Task list
- a) According to the resources page on Mlynov and Mervits, in what year was the memorial book to the two towns published?
- b) Continue the resources page on Mlynov and Mervits from where it stops.
-- START OF Selected extract --
Resources and Bibliography
There are not many original sources published about the towns of Mlynov and Mervits directly. Much of what we know, and is captured in this site, comes from the Mlynov-Muravica Memorial book, the 1850 and 1858 Russian revision lists for the two towns, oral family traditions and memories, and what we can infer and imagine from historical sources about related topics. This page of resources aggregates useful sources of information and resources about Mlynov and Mervits and related topics.
MLYNOV MURAVICA YIZKOR MEMORIAL BOOK
A memorial (yizkor) book to the two towns of Mlynov and Mervits was published in 1970. A new fully annotated translation is now available of the essays written by individuals who were born or lived in these two sister towns. The volume includes photos and memories from families that left these towns before WWII or who survived that war.
GENERAL ONLINE RESOURCES ABOUT MLYNOV AND MURAVICA
JewishGen is a website dedicated to Jewish Genealogy. In addition to this site, it has other links that may be of interest to those interested in these towns.
MLYNOV / MLINOV (currently, MLYNIV, UKRAINE)
MURAVICA / MERVITS / MURAVITZ (currently MURAVYTSI, UKRAINE)
NETWORKING
- A private Facebook group has formed for networking among descendants of Mlynov and Mervits families. You can request to join the Mlynov Descendants Private Group . Be prepared to share your family's story.
OTHER RELATED LINKS
- Jewua.org page about Mlinov
This is a site focused on information about different shetls. English does not seem to be the writer's native language which suggests s/he may be looking at primary sources, though those are not referenced, so it is hard to evaluate the accuracy of the data. But the site does have information that I have not found on other sites.
- Wikipedia article on "Mlyniv, Ukraine"
This article provides some useful information from Ukrainian sources. It relies heavily on an article about Mlyniv by Bukhalo, H., Vovk, A. Mlyniv, "Mlyniv Raion, Rivne Oblast" which appears in The History of Cities and Villages of the Ukrainian SSR an Ukrainian encyclopedia, published in 26 volumes that provides information about the history of the populated places in Ukraine. According to online sources, the Encyclopedia was approved by the Communist Party of Ukraine in 1962. A Ukrainian researcher I hired tells me that the article reflects a pro-Soviet slant in its narrative.
BALTIMORE IMMIGRANTS FROM MLYNOV AND MERVITS
A large number of Mlynov immigrants moved to Baltimore between 1890-1925 and recreated their communal ties there.
-- END OF Selected extract --
-- START OF Dataset extract --
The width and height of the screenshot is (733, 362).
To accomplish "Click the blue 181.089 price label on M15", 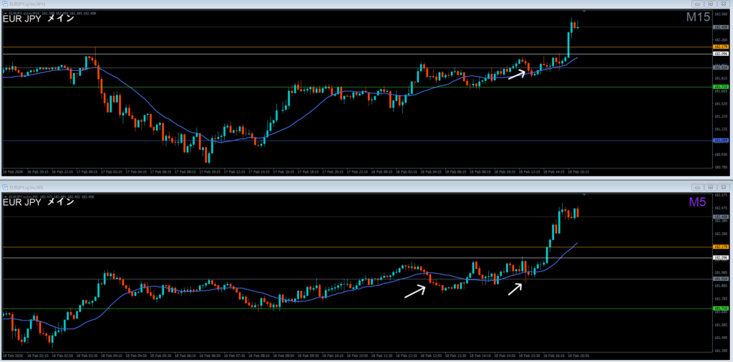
-- END OF Dataset extract --
In response
- a) 1970

- b)
SURVIVORS' STORIES
View the story of the survivors who returned to Mlynov in spring of 1944 and appear in the photo of the commemoration ceremony that took place that fall. Or delve deeper into individual survival accounts.
Liba Tesler
Liba was born in Mlynov in 1912. Her heart wrentching story of escape from the Mlynov ghetto and survival posing as a Polish Christian woman is narrated by her step-grandson, David Sokolsky, in Monument: One Woman's Courageous Escape from the Holocaust. After she survived, she managed to reconnect with relatives and come to live in Baltimore where she married David's grandfather. The book is available for purchase on Amazon.
Ezra Sherman
Ezra was a young boy of ten or eleven when the German occupiers lined up the Mlynov ghetto residents just before the liquidation. Ezra asked a guard to relieve himself, and when given permission, Ezra went around behind a building and climbed up and hid in the loft of a shed. He fell asleep there and when he awakened everyone was gone. Read an article about Ezra's amazing life, watch Ezra's Interview, or read a transcript of his interview or learn more about Ezra and the Sherman family.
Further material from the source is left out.